Eu não trato menopausas, trato mulheres. Um célebre cirurgião inglês William Hosler dizia que tão importante é conhecer a doença como a mulher que a tem e o que acontece muitas vezes é que muitos médicos não têm tempo para conhecer a pessoa e despacham. Eu não consigo fazer uma consulta em dez minutos.





Aos 87 anos continua a trabalhar?



Continuo. Reformar-me-ei no dia em que os meus colegas me disserem: estás a fazer asneiras. Ou quando eu tiver a perceção, se tiver essa graça, de que não sou o mesmo e que devo parar.



A idade biológica é que conta, não é a idade cronológica. Há indivíduos que têm uma idade cronológica avançada, mas uma idade biológica jovem e o contrário também. Eu, neste momento, sinto que a minha idade biológica está muito abaixo da minha idade cronológica.

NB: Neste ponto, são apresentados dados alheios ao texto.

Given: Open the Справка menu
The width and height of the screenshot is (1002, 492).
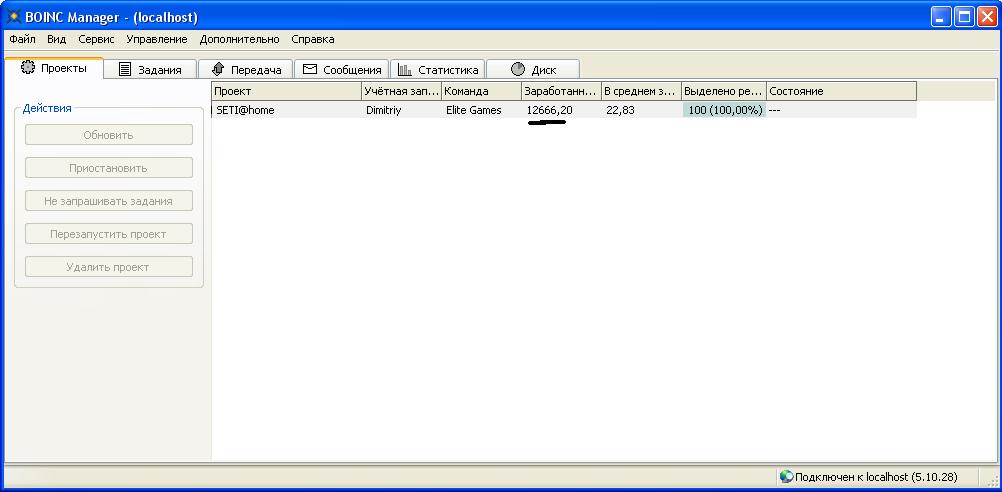Looking at the screenshot, I should [x=313, y=39].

Continuo a fazer conferências, a escrever artigos científicos, a atualizar-me e continuo a adorar fazer clínica. Essa tem sido a minha vida.

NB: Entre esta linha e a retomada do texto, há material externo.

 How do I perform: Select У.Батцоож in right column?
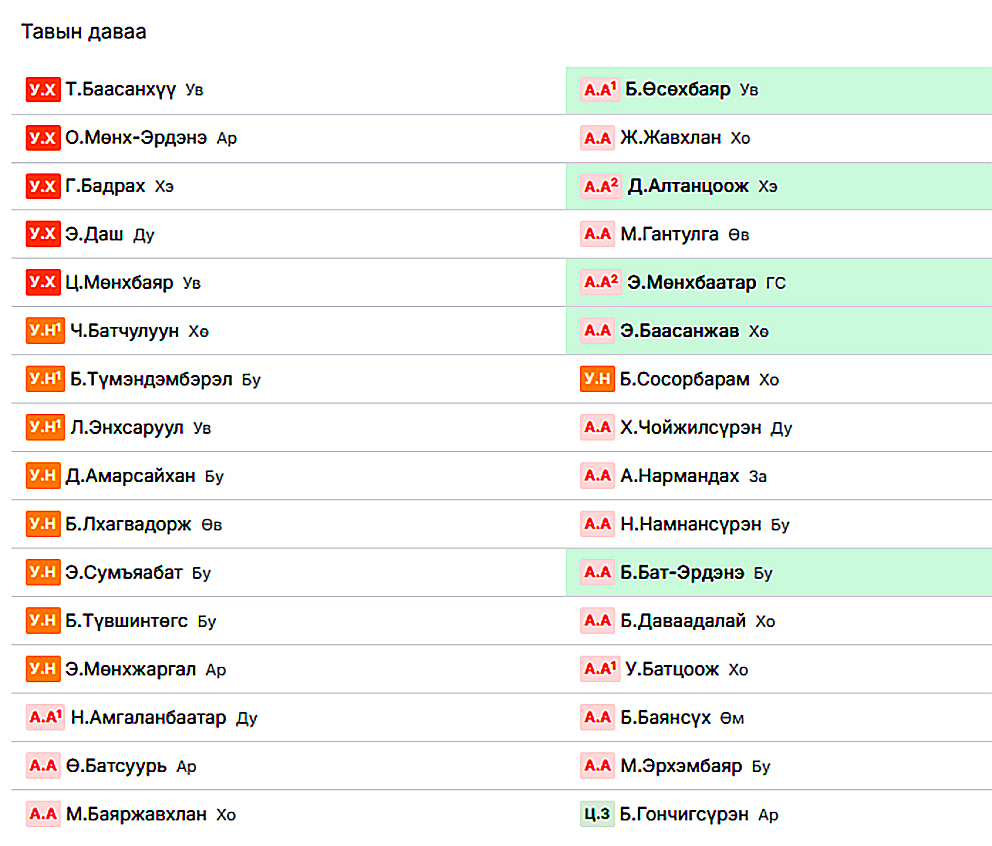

Ainda não me respondeu sobre as terapias alternativas para a menopausa.



Pois. Por exemplo, afrontamentos e calores estão muito relacionados com os níveis hormonais, mas como diz e muito bem, há contraindicações na terapia hormonal e há tratamentos, desde a acupuntura, o exercício físico, a psicoterapia e agentes psicotrópicos, os chamados antidepressivos e ansiolíticos, que são eficazes.




A tensão pré-menstrual, que é uma coisa que aflige e seriamente várias mulheres, tem tratamento, nas calmas: uma suplementação de progesterona com um ansiolítico pré-menstrual e adeus tensão pré-menstrual.

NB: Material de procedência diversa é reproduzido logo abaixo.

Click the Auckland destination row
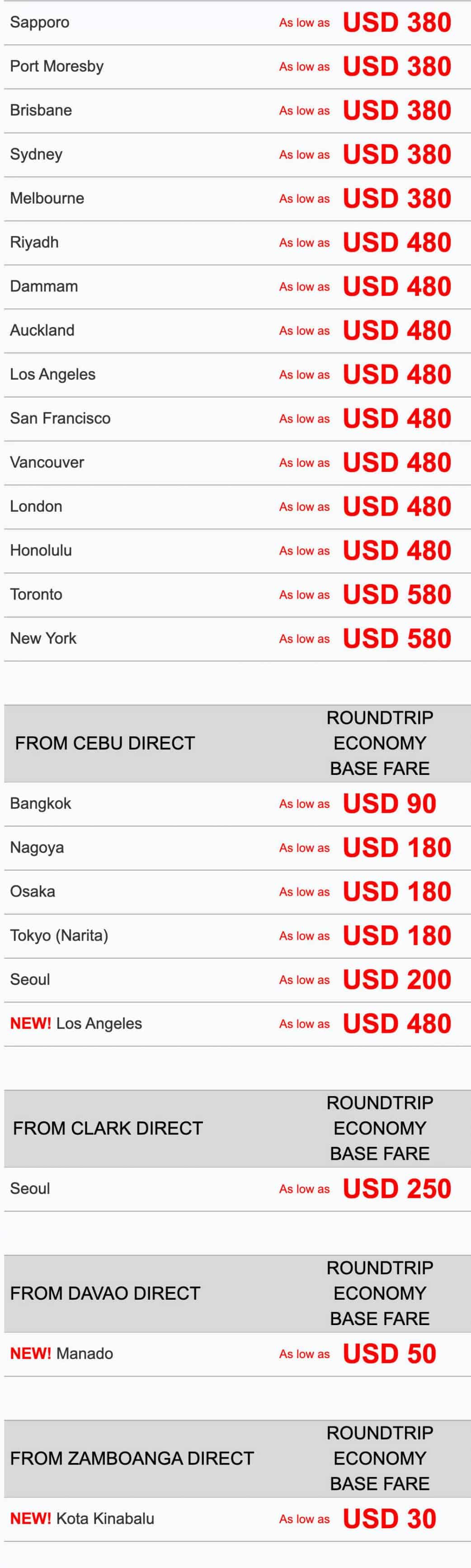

A menopausa é uma fase da vida que algumas mulheres encaram como uma libertação e outras encaram como o fim. Onde está o meio termo?



As que acham que é uma libertação, porque se livram da menstruação e já podem ter uma vida sexual sem receio de engravidar têm razão. As que pensam o contrário, porque sentem que perderam a juventude, de que a menstruação era um símbolo, e sentem-se assexuadas, sentem que deixaram de interessar ao marido e aos homens, deixam de sentir isso quando começam a tratar a sintomatologia da menopausa, física e psicológica. Os tratamentos fazem milagres.



Uma coisa de que muitas vezes também não se fala é de menstruação, que durante anos é um suplício para muitas mulheres – irritabilidade, dores, depressão, ansiedade. E parece que não há grande resposta para isso.



Há, então não há? Por exemplo, a tensão pré-menstrual, que é uma coisa que aflige e seriamente várias mulheres, tem tratamento, nas calmas: uma suplementação de progesterona com um ansiolítico pré-menstrual e adeus tensão pré-menstrual.



As dores menstruais têm solução, porque a maioria das mulheres que as têm, têm-nas por causa de uma coisa chamada endometriose, que se trata. A pílula como tratamento desta sintomatologia também é eficaz.